De este lado del charco y de la antípoda, Julia, mi
querida madrileña, ahora que Muñoz Molina vuelve a casa, acaba de llegar a
Nueva York. Mientras pedaleo sorteando los baches del Eje Central Lázaro
Cárdenas bajo el casi insoportable calor de mi ciudad, caigo en la cuenta de
que tampoco he estado nunca en la Gran Manzana, ¿por qué entonces tanta emoción
de ver que estos queridos españoles vienen y van, volando o rodando, sin el más
mínimo respeto a las dimensiones de un océano que hoy no nos merece ningún
respeto y socarronamente llamamos charco?
Puedo asegurar que hoy quiero más a Julia y a Muñoz
Molina que a casi todos mis compañeros de la facultad. Se trata de una
situación desconcertante, tan irónica como el hecho de que Julia llegue cuando
el escritor se va, y se hayan cruzado, tal vez, en el camino: “Mi bicicleta de
aquí es más ligera y más rápida, más adecuada a esta ciudad de cuestas y de
topografía desordenada, de tráfico con un filo de agresividad que en Nueva York
sólo tienen los taxistas” –dice Muñoz Molina, esbozándome unas pinceladas de
Madrid, que puedo figurarme gracias al recuerdo de algunas fotografías y a la
ligereza y aire que me comunican las palabras de Antonio.
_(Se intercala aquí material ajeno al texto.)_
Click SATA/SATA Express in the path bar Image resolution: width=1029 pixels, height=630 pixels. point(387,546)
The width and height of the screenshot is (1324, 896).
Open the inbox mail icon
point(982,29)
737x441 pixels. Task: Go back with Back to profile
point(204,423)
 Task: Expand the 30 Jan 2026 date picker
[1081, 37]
La escritura puede ser también una topografía
desordenada y un tráfico, o cuando menos un vehículo. Colegas hubo con los que
apenas compartí las cuatro paredes de un salón, acaso el saludo. De Julia
tengo, en cambio, la inolvidable impresión de sus ojos, de su sonrisa
escoltando su vermú en la irrepetible noche granadina; de Antonio, la intriga
de Beletenebros, las lágrimas a las
que me orilló algún pasaje del Jinete
Polaco, el cuerpo de Inés en Beatus
Ille; tengo a Mágina y sus calles a Solana y a su padre…
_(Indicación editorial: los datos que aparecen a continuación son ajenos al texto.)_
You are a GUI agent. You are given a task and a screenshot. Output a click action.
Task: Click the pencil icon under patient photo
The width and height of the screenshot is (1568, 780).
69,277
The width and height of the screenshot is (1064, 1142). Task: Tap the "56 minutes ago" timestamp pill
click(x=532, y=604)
Al asegurar mi bicicleta a un poste, vuelvo al
angustiado rostro de Julia cuando hablamos de inhumanidad, a su ponencia sobre
la importancia de las utopías, a sus anteojos implacables buscando el punto
flaco de mi texto, vergonzantemente improvisado para ganarme la oportunidad de
sobrevolar el charco inmenso y comparecer ante ellos. Quizá en esos momentos
Antonio guardaba su bici en la cochera, absolutamente ajeno a lo que su entrada
del blog acababa de despertar en un joven profesor, al otro lado, varios miles
de kilómetros al sur de Nueva York.
Lo
que tenemos en común, los mundos interiores que nos forjamos y nos hacen ser quienes
somos necesitan un avión, una bicicleta livianísima para poder llegar a los
demás y compartir los horizontes. Ese vehículo milagroso es la palabra. Pero
algunos difícilmente hablamos o tal vez sólo nos envalentonamos al calor de las
copas o al roce de la pluma con el papel; más frecuentemente frente a la pantalla. Dirán unos que el
milagro es la red, la fibra óptica, la banda ancha. Algo habrá de eso, sin
duda. Gracias a eso puedo leer a Antonio, día con día, y ver las imágenes que
Julia, publica o el video de sus ponencias. Mas tampoco es garantía. Tengo
amigos en facebook que publican cada veinte minutos y difícilmente logran
interesarme. La virtud está en la escritura y en el pensamiento, el diálogo
cara a cara que implica leer, escribir, compartir a través de los filtros de la
experiencia, la razón y el lenguaje. Julia es demasiadas cosas para mí; aun
así, dada su lejanía, los lazos se debilitan. Es natural. Pero basta la maestría de Antonio para lograr
que un texto de 218 palabras me haga ver al ciudadano que rueda por la Puerta
del Sol, recién llegado de una ciudad, cuya mención me pone nuevamente a Julia
en la imaginación: Madrid-Nueva Yok, Julia-Antonio, una bicicleta-un avión, la
vida-la palabra, la escritura-la sonrisa; en medio de todo eso está el
Atlántico, había dos metros entre mi pupitre y el del colega de cuyo nombre no
quiero acordarme… El silencio puede ser también una muralla.
Si vas a contar el chisme cuéntalo bien. Cuál colega, nombres... jajajaja, Es una entrada que se pedalea con cierta gracia, aunque con algo de melancolía. El recuerdo rara vez provoca otra cosa. Tú entrada, para qué mentir, la leí sobre todo por la mención de Antonio. Quizá algún día, con los textos de mi amigo y el de mi escritor favorito, me anime a comprar una bicicleta y ver la ciudad y a los recuerdos desde ese frenesí.
ResponderEliminarUna entrada que se lee con una agua de limón al lado. Me gustó.